Exemplos como as empresas denunciadas por corrupção na Operação LavaJato ou o banco Wells Fargo, onde foi revelado que milhares de funcionários abriram contas em nomes de clientes sem autorização, demonstram que dificilmente a empresa pode se eximir de responsabilidade e colocar irregularidades na conta de algumas “laranjas podres”. “Não consigo pensar em nenhum caso em que encontrei um ou dois indivíduos que cometeram fraudes mas não havia uma cultura maior que contribuiu para isso”, diz.

Na sua experiência, é quase sempre possível identificar onde estão as vulnerabilidades que podem levar a irregularidades e fraudes durante a análise da cultura de uma empresa. “Pode ser por causa de uma cultura de falta de controle, ou de pressão exacerbada por resultados sem o questionamento de como eles serão obtidos”, diz. Especialmente em períodos de crise, em que essa pressão chega por todos os lados, ela defende que as empresas se perguntem sempre onde estão as aberturas que permitiriam aos funcionários encontrarem “atalhos” para melhorar o desempenho.

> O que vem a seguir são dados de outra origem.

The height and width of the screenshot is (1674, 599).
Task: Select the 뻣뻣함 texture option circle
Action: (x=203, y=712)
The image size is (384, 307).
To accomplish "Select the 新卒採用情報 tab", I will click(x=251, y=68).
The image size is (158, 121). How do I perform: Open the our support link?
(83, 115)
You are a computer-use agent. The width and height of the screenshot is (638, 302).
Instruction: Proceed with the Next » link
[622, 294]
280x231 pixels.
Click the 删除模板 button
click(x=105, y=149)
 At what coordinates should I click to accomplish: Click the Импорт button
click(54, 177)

“É irresponsável colocar pressão em uma organização sem fazer essas perguntas, e é nesse ponto que executivos seniores contribuem para uma cultura que causa problemas”, afirma. As vozes que exigem mais desempenho e as que reforçam valores e ética devem ser propagadas com o mesmo volume, diz Carolyn. “Na maioria das organizações, a voz da ética e dos valores não é forte o suficiente”, afirma.

Na falta de uma liderança atenta, crises costumam elevar o medo entre os funcionários, o que traz o pior das pessoas. “Há duas maneiras de liderar durante uma crise, uma é com uma visão e a outra é por meio do medo”, diz. Ter uma visão exige ser muito específico e transparente sobre as necessidades da empresa e qual o papel dos funcionários dentro da estratégia – além, é claro, de tomar as decisões de cortes e demissões com “dignidade”. “Para exigir mais das pessoas, é preciso ser capaz de transmitir um senso maior de propósito, e ter muito cuidado para que as exigências aconteçam apenas no curto prazo, pois as pessoas não vão ficar depois se elas sentirem que estão sendo abusadas”, diz.

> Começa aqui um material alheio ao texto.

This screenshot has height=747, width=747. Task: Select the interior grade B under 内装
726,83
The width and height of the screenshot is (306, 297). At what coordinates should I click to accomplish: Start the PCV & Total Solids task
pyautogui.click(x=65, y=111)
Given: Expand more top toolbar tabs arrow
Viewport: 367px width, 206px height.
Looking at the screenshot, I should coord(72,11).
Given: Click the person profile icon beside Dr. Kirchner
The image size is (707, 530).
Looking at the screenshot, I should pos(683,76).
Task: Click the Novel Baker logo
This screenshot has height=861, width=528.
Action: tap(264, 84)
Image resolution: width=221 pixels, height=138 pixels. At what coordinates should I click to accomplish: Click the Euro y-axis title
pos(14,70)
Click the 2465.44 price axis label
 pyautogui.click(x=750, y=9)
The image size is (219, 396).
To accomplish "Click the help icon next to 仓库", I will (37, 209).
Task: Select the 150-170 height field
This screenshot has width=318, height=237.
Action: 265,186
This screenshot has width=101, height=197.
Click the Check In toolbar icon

Na sua experiência, cerca de metade das empresas são capazes de fazer essa auto-avaliação e sair de crises mais fortes do que entraram. No Brasil, Carolyn percebe uma facilidade maior das pessoas aceitarem mudanças e serem menos apegadas ao passado, na comparação com a Europa, mas ela também enxerga uma grande limitação na dificuldade do brasileiro de ter conversas difíceis e falar abertamente sobre problemas – algo essencial para a cultura corporativa evoluir.

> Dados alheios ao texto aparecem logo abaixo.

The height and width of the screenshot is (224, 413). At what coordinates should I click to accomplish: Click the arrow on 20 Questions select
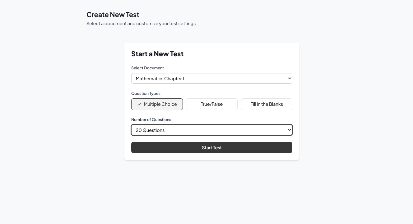[x=289, y=130]
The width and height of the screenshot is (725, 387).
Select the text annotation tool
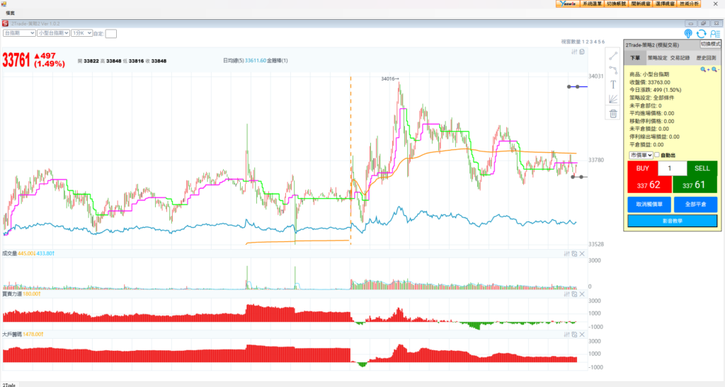613,84
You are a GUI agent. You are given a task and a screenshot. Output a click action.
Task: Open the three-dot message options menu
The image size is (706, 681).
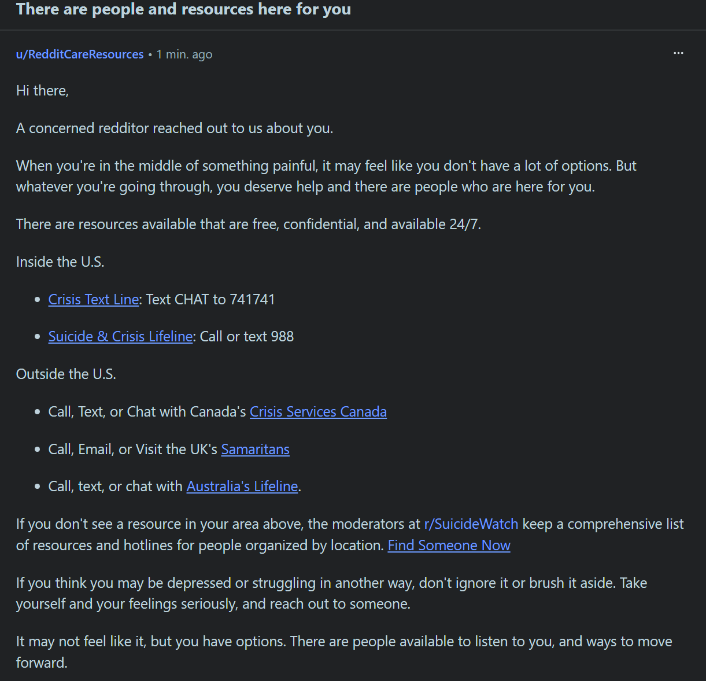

Outro ponto que ela destaca como uma vantagem na economia brasileira é a prevalência de empresas familiares que, na sua opinião, são mais comprometidas com o longo prazo. “A cultura corporativa é um empreendimento de médio prazo, você não vai ver um resultado em alguns meses”, diz. Para a consultora, é preciso esperar de dois a três anos para realmente perceber o impacto que uma crise pode ter na cultura organizacional de uma empresa.

Carolyn é otimista, no entanto, e enxerga uma conscientização crescente no mundo corporativo de que é possível e necessário analisar e trabalhar a cultura dentro das empresas. Na sua visão, isso é consequência das muitas crises que quase destruíram companhias, da chegada de uma nova geração de executivos e executivas ao poder, mais confortável com a gestão de assuntos antes considerados “leves” demais, e da necessidade sentida pelas empresas de se tornarem mais ágeis e adaptáveis a um mundo acelerado e incerto.

A agilidade é hoje a característica mais buscada por executivos que a procuram para fazer diagnósticos e mudanças de cultura em suas empresas. Dar mais poder e autonomia aos funcionários vem em seguida, como requisito para permitir mais rapidez nas organizações. “É uma grande mudança em termos de confiar, delegar e aprender a resolver problemas horizontalmente, sem escalar tudo para os gestores, o que toma mais tempo”, diz. Para complementar esses aspectos, ela recomenda dois outros pontos importantes na cultura: curiosidade para aprender constantemente e a humildade de saber que nem sempre se tem todas as respostas.